EXCERPTED RECORDS →
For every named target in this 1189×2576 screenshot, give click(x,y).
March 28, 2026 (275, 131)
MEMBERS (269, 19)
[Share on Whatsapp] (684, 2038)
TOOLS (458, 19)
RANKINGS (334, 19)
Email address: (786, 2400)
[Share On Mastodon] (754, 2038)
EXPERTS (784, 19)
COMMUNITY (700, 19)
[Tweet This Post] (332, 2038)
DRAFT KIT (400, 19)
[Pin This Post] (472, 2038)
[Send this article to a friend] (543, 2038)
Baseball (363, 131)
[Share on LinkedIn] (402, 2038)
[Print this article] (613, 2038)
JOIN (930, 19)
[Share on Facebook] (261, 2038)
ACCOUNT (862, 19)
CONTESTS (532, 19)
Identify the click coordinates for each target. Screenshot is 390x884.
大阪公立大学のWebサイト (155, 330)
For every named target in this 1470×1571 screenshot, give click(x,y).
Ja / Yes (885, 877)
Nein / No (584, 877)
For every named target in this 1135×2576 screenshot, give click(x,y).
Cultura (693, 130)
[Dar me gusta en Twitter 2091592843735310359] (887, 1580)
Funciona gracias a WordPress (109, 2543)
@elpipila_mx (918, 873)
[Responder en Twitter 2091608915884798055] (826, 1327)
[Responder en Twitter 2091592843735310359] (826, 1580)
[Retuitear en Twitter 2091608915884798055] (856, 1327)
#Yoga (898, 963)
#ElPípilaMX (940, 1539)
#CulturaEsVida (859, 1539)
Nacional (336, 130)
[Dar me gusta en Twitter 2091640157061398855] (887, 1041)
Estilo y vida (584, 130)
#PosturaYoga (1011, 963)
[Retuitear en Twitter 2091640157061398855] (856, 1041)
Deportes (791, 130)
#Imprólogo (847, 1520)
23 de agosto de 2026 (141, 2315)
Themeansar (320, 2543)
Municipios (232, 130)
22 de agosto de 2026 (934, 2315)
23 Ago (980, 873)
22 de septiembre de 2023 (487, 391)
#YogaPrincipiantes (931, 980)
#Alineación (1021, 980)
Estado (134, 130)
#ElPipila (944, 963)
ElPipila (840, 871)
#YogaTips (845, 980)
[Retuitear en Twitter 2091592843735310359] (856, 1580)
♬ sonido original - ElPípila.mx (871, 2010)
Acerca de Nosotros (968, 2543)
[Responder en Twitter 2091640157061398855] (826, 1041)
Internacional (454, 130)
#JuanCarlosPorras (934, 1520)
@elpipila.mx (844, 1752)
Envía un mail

DESCRIPTION OF THE TASK → Extract every line containing the string "click" from the data above.

OUTPUT FOR THIS TASK →
For every named target in this 1189×2576 screenshot, give click(x,y).
Identify the click coordinates for each target. Screenshot is 390x884.
For every named target in this 1470×1571 screenshot, give click(x,y).
For every named target in this 1135×2576 screenshot, give click(x,y).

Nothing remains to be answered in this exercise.